Restenosis after coronary angioplasty: a multivariate statistical model to relate lesion and procedure variables to restenosis. The M-HEART Investigators.

The Multi-Hospital Eastern Atlantic Restenosis Trial group obtained follow-up angiography in 510 patients with 598 successfully dilated coronary lesions who were enrolled in a controlled trial of the effects of a single dose of 1 g of methylprednisolone on restenosis after coronary angioplasty. The overall restenosis rate was 39.6%. The strongest univariate relations to the restenosis rate were found for lesion location (saphenous vein graft, 68%; left anterior descending artery, 45%; left circumflex artery and right coronary artery, 32%; p = 0.002); lesion length (less than or equal to 4.6 mm, 33%; greater than 4.6 mm, 45%; p = 0.001); percent stenosis before angioplasty (less than or equal to 73%, 25%; greater than 73%, 43%; p = 0.005), percent stenosis after angioplasty (less than or equal to 21%, 33%; greater than 21%, 46%; p = 0.017) and arterial diameter (less than 2.9 mm, 44%; greater than or equal to 2.9 mm, 34%; p = 0.036). Two multivariate models to predict restenosis probability were developed with use of stepwise logistic regression.
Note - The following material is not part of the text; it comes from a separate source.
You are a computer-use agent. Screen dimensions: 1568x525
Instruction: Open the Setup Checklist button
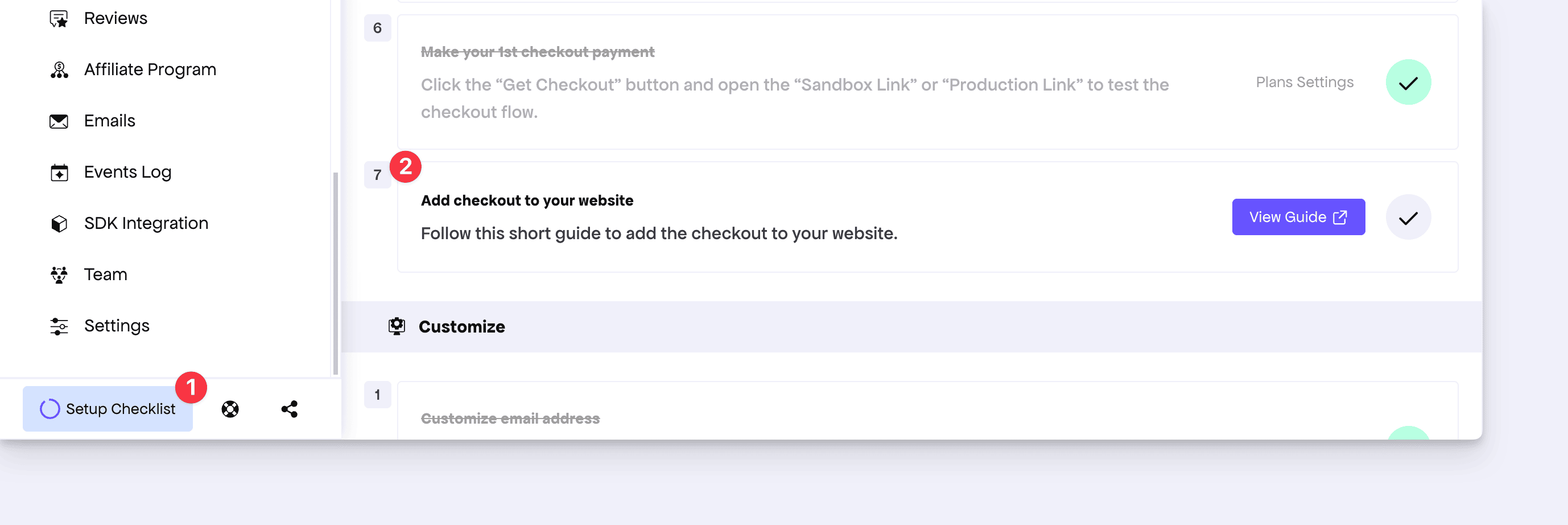coord(108,409)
The preprocedural model, which included only variables whose values were known before angioplasty, entered lesion length, vein graft location, left anterior descending artery location, percent stenosis before angioplasty, eccentric lesion and arterial diameter. The postprocedural model, which also included variables whose values were known after angioplasty was performed, was similar to the preangioplasty model except that it also entered postangioplasty percent stenosis and "optimal" balloon sizing but did not enter eccentric lesion. These data indicate that the probability of restenosis after angioplasty is determined predominantly by the characteristics of the lesion being dilated. They are consistent with the known intimal proliferative mechanism of restenosis, offer a means of identifying lesions at unusually high or low risk of restenosis, and of predicting the likelihood that a particular lesion will restenose after angioplasty and provide a rationale for stratification by restenosis probability in the design of future studies of restenosis.